» **Supplied data**
━━━━━━━━━━━━━━━━━━━━━━━━━━━━━━

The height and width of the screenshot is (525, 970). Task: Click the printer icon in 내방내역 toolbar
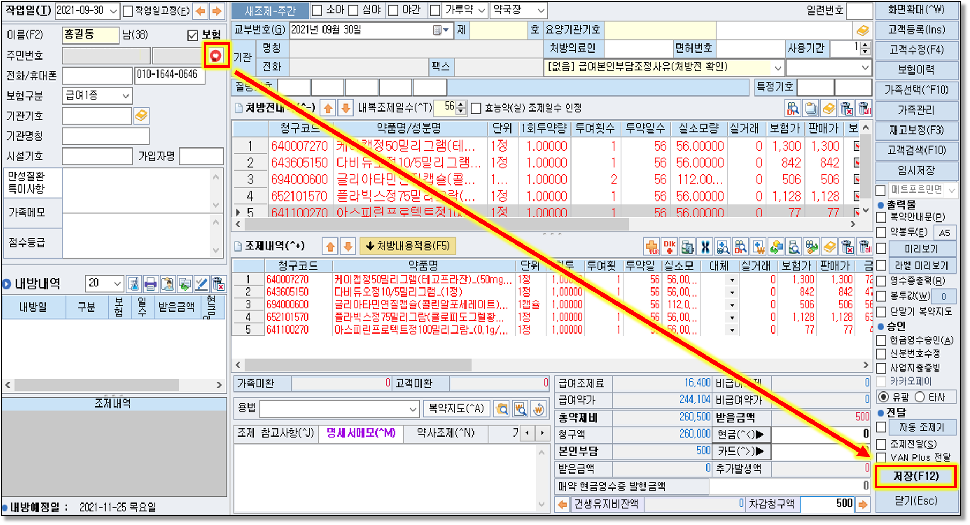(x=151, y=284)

━━━━━━━━━━━━━━━━━━━━━━━━━━━━━━

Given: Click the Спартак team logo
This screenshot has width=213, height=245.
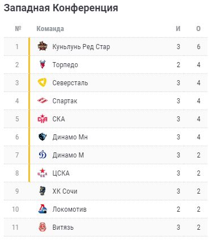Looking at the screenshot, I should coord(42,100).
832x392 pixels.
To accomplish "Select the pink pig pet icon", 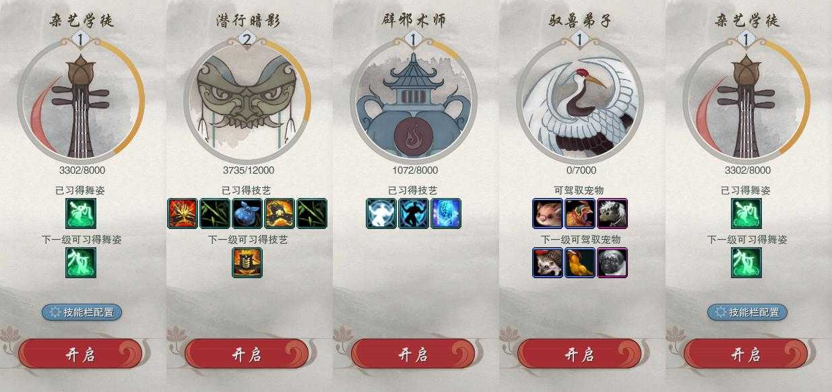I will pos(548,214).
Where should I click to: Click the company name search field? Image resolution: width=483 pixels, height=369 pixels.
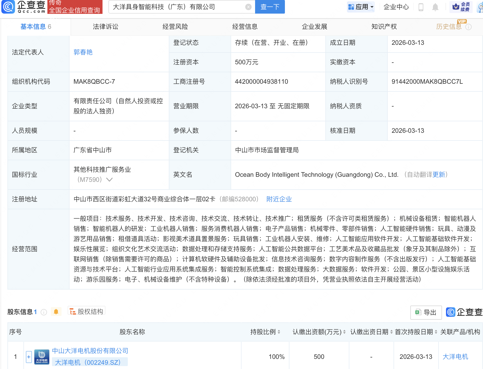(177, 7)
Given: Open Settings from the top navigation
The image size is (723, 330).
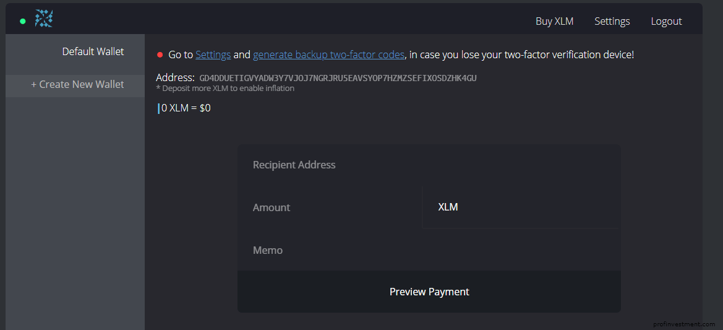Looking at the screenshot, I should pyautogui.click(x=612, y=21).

━━━━━━━━━━━━━━━━━━━━━━━━━━━━━━

» **Do this**
Reproduce the entries word for word, starting at the line that contains "The height and" and stopping after the line that contains "(x=151, y=284)". Leave the pictures out.

» **Finished task**
The height and width of the screenshot is (525, 970). Task: Click the printer icon in 내방내역 toolbar
(x=151, y=284)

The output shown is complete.